Kesepakatan yang dicapai dalam pertemuan tersebut diharapkan dapat menjadi contoh positif dalam penyelesaian persoalan masyarakat melalui musyawarah, mediasi, dan pendekatan kekeluargaan. Keberhasilan penyelesaian persoalan di wilayah Tabanan ini diharapkan dapat menjadi pembelajaran serta rujukan bagi penyelesaian permasalahan serupa di wilayah lain di Provinsi Bali. Hal tersebut menunjukkan bahwa perbedaan kepentingan dapat diselesaikan dengan mengedepankan komunikasi, kedewasaan, saling menghormati, serta semangat menjaga persatuan.

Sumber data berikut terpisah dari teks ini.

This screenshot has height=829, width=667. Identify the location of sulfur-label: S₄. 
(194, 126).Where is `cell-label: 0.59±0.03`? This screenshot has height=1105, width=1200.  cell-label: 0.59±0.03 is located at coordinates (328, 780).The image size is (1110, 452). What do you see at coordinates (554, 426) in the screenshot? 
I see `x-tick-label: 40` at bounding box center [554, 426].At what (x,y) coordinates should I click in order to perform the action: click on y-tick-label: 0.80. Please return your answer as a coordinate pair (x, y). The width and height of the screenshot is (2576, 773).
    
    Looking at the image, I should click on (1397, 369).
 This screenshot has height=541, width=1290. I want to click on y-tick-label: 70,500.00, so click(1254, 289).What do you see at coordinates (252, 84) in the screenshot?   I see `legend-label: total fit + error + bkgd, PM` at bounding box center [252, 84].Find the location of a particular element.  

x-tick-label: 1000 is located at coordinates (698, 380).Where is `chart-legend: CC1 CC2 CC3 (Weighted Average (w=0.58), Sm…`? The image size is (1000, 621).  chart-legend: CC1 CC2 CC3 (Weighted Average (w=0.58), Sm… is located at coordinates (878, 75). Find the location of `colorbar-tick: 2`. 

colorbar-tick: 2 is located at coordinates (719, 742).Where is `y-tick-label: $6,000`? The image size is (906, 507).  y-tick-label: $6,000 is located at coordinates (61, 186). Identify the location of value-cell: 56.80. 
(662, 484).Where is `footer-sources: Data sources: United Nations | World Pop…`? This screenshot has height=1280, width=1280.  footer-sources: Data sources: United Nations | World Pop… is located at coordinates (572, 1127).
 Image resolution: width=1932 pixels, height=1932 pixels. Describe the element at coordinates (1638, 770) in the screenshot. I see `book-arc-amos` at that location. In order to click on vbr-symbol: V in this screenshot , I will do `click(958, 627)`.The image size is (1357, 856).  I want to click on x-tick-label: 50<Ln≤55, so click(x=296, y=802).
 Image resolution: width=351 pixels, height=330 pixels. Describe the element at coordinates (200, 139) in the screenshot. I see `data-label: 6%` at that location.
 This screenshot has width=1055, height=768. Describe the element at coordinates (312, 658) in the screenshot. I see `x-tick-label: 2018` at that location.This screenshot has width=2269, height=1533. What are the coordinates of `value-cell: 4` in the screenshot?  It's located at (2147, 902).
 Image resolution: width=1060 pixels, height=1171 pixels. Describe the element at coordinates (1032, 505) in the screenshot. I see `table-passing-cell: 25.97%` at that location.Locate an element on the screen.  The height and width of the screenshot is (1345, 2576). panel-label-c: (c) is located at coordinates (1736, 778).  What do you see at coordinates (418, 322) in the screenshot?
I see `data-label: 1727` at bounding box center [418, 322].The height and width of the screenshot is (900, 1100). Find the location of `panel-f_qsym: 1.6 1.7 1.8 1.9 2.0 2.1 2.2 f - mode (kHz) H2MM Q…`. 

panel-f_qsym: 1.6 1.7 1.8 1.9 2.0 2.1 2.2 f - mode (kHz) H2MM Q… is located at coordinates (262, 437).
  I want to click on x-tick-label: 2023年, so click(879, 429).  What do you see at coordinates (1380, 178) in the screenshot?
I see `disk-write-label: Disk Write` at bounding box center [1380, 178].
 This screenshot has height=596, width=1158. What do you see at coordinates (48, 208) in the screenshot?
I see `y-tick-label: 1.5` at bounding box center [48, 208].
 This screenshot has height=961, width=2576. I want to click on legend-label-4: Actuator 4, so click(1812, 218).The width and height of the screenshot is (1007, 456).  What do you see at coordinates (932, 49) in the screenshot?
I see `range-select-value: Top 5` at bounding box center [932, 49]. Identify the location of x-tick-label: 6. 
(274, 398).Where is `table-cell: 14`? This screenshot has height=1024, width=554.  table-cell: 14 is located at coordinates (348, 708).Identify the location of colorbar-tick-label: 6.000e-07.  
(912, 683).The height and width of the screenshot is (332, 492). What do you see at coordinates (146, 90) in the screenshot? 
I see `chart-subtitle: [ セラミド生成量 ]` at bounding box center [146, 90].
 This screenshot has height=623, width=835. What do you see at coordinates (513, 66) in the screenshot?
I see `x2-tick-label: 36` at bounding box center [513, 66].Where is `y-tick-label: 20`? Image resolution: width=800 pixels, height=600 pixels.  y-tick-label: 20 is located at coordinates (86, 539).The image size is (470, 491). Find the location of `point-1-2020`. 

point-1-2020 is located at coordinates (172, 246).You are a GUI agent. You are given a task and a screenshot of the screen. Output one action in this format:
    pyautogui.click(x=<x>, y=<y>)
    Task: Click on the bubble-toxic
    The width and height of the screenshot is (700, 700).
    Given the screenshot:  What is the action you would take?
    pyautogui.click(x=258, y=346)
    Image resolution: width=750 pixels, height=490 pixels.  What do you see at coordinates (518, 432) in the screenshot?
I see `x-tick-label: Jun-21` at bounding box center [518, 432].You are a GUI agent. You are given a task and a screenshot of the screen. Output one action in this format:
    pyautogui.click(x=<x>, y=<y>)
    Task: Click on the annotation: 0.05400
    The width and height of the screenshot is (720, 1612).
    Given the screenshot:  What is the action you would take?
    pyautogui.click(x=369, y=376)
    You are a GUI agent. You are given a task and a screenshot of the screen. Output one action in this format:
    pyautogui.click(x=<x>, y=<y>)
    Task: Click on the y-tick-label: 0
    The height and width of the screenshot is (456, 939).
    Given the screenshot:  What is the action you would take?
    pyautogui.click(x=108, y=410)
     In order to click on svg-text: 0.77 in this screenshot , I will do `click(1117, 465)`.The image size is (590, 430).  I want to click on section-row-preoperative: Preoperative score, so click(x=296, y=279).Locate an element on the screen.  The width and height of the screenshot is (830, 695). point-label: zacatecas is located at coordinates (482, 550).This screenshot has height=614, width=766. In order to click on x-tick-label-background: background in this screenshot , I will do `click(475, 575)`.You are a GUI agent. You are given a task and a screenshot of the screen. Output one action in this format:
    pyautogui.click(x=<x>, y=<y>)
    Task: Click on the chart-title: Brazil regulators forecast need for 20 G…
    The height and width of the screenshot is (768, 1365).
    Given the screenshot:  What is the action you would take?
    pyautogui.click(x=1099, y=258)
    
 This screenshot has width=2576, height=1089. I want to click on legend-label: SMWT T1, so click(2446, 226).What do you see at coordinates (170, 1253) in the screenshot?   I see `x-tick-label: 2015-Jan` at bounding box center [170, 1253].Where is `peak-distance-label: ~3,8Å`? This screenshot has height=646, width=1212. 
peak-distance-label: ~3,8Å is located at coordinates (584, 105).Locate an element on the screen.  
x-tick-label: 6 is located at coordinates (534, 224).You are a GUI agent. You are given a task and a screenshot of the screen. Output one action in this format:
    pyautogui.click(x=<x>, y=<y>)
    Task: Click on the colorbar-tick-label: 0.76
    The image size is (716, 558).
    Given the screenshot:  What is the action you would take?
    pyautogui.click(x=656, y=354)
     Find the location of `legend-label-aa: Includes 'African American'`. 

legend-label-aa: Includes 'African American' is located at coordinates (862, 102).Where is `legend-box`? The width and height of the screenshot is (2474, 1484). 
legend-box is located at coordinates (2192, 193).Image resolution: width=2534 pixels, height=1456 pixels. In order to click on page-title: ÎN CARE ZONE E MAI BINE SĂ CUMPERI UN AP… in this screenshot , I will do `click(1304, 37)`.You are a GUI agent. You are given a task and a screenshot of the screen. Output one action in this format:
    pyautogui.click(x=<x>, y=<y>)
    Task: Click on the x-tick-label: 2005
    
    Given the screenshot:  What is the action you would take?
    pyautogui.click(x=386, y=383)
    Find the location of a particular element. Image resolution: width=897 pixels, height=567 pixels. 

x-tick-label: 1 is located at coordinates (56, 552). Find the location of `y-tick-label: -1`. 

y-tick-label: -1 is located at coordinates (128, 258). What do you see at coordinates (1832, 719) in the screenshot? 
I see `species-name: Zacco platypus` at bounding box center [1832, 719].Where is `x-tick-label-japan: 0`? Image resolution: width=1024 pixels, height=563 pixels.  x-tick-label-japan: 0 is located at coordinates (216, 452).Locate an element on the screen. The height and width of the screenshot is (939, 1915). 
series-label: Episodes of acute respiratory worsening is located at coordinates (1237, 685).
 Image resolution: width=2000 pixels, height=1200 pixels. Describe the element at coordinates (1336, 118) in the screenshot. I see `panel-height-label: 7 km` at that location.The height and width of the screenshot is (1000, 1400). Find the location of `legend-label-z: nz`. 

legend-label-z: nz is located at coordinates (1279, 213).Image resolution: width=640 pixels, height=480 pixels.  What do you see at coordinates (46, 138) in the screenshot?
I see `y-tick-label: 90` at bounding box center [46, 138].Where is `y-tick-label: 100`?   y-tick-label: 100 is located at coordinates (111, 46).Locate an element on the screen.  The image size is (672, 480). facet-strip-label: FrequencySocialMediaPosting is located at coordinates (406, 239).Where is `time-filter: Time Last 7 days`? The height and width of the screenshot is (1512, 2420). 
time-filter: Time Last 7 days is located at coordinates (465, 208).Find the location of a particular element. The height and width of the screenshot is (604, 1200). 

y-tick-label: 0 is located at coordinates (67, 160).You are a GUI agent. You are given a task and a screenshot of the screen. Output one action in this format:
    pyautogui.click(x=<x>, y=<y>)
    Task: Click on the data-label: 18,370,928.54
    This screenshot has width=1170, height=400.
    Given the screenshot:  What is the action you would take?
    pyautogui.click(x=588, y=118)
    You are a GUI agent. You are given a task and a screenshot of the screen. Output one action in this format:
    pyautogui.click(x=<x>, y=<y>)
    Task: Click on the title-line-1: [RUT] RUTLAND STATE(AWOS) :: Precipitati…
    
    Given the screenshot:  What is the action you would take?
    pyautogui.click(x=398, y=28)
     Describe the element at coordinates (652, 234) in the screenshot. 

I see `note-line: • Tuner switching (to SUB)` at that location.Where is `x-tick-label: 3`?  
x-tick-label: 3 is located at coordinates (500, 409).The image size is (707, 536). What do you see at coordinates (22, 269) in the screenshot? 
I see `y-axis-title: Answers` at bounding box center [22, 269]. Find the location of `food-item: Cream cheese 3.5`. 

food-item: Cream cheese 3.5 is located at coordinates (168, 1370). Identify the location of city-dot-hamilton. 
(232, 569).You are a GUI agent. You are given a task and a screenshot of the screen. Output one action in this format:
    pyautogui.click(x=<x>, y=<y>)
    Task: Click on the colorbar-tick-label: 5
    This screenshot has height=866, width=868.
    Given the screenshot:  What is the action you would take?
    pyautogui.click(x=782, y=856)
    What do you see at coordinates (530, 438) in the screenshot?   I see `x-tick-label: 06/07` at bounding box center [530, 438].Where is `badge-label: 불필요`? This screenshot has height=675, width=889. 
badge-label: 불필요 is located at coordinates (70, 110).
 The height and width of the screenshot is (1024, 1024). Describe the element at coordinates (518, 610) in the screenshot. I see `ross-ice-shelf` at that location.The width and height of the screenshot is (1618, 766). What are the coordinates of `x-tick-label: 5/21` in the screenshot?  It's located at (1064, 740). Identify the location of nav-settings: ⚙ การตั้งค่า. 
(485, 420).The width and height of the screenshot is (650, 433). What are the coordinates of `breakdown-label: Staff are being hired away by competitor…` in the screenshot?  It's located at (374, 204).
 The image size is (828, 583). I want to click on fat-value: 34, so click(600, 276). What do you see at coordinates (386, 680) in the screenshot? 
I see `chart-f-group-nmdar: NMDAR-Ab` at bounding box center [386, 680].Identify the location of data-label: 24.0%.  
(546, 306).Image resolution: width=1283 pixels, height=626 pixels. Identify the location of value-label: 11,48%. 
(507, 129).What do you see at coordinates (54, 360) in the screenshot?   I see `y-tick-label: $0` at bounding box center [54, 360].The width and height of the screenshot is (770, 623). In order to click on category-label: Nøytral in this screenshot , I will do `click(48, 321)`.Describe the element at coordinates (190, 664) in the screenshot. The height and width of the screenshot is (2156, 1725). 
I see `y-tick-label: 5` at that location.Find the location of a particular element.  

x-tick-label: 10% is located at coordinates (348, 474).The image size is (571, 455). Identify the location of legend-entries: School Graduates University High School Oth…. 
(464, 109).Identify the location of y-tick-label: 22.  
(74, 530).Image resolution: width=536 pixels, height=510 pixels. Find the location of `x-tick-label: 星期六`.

Sebagai bentuk simbolis dari tercapainya kesepakatan, pertemuan diakhiri dengan jabat tangan antar pihak yang sebelumnya memiliki perbedaan kepentingan. Momen tersebut menjadi simbol komitmen untuk mengakhiri persoalan dan kembali membangun hubungan yang harmonis dalam kehidupan bermasyarakat.